> **What is needed**
One number is the whole answer: the tally of lines in the records that include the word "button".

Source data:
▼
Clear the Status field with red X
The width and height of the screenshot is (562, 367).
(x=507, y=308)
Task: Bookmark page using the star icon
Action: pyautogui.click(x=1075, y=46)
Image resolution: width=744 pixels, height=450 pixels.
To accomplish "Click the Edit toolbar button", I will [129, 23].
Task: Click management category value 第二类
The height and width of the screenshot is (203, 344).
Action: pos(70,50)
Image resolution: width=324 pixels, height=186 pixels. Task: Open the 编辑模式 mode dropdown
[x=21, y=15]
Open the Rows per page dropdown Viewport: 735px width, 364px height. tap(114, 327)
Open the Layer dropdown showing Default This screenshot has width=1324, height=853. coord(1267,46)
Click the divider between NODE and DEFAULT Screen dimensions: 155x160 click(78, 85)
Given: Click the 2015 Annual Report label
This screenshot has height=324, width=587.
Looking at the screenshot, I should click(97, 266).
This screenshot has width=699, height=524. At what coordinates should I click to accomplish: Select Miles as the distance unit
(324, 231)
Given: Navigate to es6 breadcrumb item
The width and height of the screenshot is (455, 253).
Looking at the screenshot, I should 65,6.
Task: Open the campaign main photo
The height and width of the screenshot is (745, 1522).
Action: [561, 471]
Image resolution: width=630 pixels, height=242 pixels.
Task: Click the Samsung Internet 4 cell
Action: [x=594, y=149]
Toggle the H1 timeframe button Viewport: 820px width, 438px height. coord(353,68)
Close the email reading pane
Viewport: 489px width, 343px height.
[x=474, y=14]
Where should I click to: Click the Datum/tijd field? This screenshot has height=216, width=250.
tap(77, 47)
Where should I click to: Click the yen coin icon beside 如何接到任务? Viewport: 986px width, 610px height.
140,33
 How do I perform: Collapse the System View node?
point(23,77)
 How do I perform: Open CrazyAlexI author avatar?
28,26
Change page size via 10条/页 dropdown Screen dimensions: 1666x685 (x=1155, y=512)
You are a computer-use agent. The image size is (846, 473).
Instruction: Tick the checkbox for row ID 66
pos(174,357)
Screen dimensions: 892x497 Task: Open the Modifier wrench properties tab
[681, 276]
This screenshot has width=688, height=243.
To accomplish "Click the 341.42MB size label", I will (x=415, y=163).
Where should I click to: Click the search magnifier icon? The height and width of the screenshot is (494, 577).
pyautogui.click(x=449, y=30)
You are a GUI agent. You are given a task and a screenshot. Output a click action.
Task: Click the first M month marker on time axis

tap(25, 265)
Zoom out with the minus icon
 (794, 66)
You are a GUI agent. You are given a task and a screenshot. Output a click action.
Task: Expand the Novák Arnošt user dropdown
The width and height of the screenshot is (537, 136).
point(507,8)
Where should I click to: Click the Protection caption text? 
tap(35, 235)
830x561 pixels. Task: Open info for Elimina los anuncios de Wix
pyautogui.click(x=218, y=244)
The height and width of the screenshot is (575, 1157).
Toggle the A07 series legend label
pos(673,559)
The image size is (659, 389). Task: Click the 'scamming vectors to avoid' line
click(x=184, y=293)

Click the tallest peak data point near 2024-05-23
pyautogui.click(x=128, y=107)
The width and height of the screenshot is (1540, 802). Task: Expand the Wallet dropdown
▲
> **Response to the exercise**
2